The numbers don’t lie: since 2014, the number of digital shoppers worldwide has grown from 1.32 billion to 2.14 billion. That’s a 62% increase! Currently a $4.28 trillion market, eCommerce is forecasted to make up a fifth of all retail sales by 2024. If you want a slice of the climbing profits, now is the time to get involved.

An eCommerce business plan can help you steer your online shop in the right direction. Fortunately, you don’t need a business degree to create one. Read on to:

    • Learn what a business plan is and why your eCommerce company needs one
    • Discover how an eCommerce business plan is different from business plans for other business types
    • Learn how to write an eCommerce business plan step by step
    • Get access to our free eCommerce business plan template

What is a business plan and why does your eCommerce company need one?

A business plan is a document that outlines the goals of a business and how the business will achieve those goals. While there is no standard format for a business plan, such documents typically cover what the company will do, what problem it will solve, how the business is structured, who the target market is and how the product or service stands out from the competition.

A business plan serves as a roadmap for your company and helps you stay focused. Having one is also useful for attracting investors and business partners, as it shows you’re serious about your business, have done your research, know your industry and have considered the challenges you may face along the way.

How is an eCommerce business plan different from a business plan for other company types?

While the structure of a business plan for an eCommerce business won’t differ much from a business plan for any other type of company, the business strategy at the core of the plan may differ greatly from that of a traditional retail store.

For example, a traditional retail business plan might describe plans for leasing and designing a storefront. An eCommerce business plan, in contrast, would focus on the company’s digital storefront: its website.
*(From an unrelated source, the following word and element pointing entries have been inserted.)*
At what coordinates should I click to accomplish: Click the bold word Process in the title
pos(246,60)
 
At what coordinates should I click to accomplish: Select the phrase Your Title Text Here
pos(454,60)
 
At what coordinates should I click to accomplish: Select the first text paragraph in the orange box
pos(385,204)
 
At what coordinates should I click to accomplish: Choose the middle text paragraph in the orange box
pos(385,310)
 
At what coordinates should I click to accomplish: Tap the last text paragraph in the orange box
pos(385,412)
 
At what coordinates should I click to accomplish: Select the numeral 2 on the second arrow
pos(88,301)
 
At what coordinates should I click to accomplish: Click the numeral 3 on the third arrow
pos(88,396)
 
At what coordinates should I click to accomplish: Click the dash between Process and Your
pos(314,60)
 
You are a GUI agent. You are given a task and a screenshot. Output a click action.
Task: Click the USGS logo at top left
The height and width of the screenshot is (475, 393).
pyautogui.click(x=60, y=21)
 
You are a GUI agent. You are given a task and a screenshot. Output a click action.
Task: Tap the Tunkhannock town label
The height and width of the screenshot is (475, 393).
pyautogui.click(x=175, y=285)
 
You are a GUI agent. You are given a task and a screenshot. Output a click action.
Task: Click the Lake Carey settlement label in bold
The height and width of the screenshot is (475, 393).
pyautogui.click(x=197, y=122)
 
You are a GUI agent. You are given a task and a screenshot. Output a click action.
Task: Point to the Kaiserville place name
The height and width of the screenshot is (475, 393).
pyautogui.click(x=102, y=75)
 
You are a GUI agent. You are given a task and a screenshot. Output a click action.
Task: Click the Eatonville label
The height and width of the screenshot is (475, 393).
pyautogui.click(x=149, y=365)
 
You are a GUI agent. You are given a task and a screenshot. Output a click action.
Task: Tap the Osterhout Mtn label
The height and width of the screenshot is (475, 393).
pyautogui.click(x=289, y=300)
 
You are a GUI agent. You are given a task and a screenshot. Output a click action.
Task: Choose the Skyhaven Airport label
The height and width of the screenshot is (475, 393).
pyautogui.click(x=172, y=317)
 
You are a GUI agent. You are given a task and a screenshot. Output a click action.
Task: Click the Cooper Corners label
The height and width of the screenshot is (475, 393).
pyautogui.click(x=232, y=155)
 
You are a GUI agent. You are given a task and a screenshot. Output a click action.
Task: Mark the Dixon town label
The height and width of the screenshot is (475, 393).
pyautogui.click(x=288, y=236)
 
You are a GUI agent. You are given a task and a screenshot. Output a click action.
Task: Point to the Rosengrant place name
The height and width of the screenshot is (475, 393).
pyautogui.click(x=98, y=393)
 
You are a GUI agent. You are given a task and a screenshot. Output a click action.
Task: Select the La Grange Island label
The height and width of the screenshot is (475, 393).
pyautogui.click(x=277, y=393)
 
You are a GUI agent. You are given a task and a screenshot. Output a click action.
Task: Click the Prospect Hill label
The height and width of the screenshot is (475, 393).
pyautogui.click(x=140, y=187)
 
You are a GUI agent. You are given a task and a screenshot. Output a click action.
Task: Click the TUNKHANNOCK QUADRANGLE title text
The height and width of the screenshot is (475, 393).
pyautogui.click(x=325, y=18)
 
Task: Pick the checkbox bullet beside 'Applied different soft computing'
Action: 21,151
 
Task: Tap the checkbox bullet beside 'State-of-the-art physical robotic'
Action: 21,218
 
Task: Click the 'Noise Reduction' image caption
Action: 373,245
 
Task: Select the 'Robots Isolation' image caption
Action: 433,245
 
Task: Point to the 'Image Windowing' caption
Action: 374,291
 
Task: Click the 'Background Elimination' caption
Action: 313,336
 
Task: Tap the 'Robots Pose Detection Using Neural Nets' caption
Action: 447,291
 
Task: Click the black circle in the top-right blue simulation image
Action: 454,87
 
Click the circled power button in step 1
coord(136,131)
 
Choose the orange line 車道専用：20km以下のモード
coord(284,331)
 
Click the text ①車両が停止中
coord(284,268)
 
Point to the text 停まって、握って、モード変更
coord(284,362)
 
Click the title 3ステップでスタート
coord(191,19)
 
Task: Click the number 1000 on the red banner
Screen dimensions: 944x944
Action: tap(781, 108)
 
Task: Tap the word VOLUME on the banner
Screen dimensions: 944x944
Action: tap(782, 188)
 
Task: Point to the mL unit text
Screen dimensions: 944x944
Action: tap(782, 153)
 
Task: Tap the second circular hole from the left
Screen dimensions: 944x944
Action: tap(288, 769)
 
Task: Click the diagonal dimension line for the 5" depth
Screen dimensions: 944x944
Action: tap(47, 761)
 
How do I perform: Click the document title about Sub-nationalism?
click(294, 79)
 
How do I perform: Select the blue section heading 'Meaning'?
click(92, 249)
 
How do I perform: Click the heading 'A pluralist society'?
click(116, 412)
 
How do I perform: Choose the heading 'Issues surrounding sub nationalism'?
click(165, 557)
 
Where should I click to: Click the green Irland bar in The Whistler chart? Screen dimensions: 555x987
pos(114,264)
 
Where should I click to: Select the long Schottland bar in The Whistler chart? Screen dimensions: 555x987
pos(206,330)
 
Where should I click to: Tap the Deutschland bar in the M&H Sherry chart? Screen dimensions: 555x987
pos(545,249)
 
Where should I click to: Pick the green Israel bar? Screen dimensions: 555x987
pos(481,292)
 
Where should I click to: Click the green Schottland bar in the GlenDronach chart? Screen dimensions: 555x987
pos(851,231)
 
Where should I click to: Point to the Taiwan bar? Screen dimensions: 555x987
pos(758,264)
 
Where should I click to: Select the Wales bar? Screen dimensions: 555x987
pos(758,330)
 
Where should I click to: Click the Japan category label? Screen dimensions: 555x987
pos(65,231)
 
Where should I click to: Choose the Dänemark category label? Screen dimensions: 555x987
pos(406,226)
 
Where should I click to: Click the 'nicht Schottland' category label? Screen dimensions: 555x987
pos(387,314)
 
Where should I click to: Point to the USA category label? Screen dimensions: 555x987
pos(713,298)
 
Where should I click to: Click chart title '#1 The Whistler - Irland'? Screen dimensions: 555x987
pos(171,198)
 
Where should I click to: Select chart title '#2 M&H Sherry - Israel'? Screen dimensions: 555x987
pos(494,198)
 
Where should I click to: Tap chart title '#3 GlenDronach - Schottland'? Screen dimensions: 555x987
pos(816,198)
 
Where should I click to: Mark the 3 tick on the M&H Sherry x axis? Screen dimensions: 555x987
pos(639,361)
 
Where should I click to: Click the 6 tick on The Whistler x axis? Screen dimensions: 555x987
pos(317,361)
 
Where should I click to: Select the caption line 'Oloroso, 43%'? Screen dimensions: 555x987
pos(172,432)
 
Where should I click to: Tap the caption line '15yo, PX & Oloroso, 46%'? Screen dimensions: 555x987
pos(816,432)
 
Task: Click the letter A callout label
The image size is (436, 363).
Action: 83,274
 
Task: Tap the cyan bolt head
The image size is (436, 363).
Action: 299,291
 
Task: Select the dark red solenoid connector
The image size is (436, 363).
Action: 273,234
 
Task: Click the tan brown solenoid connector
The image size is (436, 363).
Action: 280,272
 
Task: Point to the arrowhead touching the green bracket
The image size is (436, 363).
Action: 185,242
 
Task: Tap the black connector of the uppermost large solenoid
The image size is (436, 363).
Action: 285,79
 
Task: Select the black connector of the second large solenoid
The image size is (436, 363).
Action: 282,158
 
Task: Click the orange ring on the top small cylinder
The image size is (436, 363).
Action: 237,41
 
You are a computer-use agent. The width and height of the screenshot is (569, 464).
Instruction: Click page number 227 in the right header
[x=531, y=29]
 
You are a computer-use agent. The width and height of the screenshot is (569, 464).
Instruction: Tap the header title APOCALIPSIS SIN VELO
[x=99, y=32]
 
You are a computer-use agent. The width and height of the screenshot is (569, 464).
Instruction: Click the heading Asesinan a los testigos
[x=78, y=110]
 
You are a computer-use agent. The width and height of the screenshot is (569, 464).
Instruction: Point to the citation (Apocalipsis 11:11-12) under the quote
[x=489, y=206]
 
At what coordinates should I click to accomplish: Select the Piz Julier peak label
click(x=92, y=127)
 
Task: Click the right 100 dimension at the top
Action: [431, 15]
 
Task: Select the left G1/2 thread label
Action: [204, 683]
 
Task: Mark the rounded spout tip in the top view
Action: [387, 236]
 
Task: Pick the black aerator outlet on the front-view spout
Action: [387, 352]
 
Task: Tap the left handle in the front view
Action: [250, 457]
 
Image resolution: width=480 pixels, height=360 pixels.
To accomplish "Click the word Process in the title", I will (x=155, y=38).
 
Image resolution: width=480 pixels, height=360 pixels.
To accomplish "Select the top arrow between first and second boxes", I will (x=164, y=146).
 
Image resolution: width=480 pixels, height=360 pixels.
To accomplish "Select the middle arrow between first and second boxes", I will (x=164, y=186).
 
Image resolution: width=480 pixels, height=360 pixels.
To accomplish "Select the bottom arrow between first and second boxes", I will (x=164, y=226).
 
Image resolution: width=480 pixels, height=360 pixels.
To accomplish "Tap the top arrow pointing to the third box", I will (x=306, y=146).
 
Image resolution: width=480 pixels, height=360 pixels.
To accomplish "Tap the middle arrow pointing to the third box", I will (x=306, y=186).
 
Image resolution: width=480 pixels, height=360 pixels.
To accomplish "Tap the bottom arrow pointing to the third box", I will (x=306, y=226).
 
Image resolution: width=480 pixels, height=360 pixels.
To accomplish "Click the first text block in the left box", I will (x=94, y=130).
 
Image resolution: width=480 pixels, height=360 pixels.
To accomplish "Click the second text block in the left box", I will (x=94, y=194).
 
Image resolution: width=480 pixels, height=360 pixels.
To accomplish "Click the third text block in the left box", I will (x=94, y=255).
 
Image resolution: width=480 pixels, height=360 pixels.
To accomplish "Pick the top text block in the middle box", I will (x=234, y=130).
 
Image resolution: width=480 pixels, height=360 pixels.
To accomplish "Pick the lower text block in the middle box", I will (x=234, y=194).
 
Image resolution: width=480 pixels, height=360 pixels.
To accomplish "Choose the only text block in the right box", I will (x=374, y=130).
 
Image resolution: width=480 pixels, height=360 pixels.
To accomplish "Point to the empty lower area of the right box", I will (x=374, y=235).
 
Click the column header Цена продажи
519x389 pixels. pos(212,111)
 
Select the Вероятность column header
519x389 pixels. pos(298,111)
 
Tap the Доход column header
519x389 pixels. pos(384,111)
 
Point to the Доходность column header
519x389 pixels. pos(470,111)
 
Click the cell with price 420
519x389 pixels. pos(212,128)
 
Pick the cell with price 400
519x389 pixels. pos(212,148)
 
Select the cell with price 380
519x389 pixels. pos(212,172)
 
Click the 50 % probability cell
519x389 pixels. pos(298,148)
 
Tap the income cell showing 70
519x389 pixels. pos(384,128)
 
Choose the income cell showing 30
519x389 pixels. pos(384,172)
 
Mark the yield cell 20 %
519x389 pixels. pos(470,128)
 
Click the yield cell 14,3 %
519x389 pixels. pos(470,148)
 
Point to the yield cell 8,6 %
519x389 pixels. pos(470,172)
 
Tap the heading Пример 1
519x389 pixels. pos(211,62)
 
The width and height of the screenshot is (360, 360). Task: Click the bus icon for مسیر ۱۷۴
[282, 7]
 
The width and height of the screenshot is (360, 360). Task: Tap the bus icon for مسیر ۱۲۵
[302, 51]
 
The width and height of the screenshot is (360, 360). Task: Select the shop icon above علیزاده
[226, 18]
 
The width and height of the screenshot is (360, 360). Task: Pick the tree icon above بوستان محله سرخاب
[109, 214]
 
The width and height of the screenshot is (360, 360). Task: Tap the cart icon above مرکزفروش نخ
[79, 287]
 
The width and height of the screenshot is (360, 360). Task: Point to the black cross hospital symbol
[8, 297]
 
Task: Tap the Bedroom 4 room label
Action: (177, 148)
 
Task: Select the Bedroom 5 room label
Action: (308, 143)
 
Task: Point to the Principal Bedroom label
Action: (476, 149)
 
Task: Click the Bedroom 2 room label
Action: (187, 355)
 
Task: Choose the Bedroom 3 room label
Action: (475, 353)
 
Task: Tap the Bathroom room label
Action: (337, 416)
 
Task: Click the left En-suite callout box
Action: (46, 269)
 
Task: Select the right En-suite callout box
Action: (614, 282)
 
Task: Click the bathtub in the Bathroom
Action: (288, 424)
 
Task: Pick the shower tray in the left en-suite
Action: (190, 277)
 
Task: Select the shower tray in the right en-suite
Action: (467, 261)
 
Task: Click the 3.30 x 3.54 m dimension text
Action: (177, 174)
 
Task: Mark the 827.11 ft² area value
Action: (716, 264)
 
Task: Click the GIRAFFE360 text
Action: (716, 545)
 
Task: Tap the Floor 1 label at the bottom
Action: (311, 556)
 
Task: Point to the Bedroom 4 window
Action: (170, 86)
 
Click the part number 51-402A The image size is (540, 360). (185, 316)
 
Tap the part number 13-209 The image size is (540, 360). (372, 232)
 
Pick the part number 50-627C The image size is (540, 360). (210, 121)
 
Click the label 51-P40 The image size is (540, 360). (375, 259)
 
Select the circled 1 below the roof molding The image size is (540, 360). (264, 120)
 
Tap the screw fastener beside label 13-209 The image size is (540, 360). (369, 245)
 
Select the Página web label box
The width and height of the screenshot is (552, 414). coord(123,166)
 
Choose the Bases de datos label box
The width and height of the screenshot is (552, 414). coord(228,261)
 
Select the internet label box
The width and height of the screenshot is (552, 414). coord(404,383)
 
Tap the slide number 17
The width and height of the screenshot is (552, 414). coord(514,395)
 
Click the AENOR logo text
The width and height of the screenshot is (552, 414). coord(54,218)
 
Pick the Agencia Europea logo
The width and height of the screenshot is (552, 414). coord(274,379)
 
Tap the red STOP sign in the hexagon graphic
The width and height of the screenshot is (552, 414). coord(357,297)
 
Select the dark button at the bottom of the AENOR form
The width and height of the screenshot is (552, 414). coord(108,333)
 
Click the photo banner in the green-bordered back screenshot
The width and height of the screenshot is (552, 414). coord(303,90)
One of your business goals for the first year might be identifying the best eCommerce software, rather than finding the perfect space to lease.

Another notable distinction: while a traditional retail business plan might include an organizational chart with many front-of-house staff members, an eCommerce business plan would emphasize roles in online customer service, fulfillment and marketing.

Now, if you already run a brick-and-mortar business and are adding an online selling component, you’ll want to cover all of the topics listed above.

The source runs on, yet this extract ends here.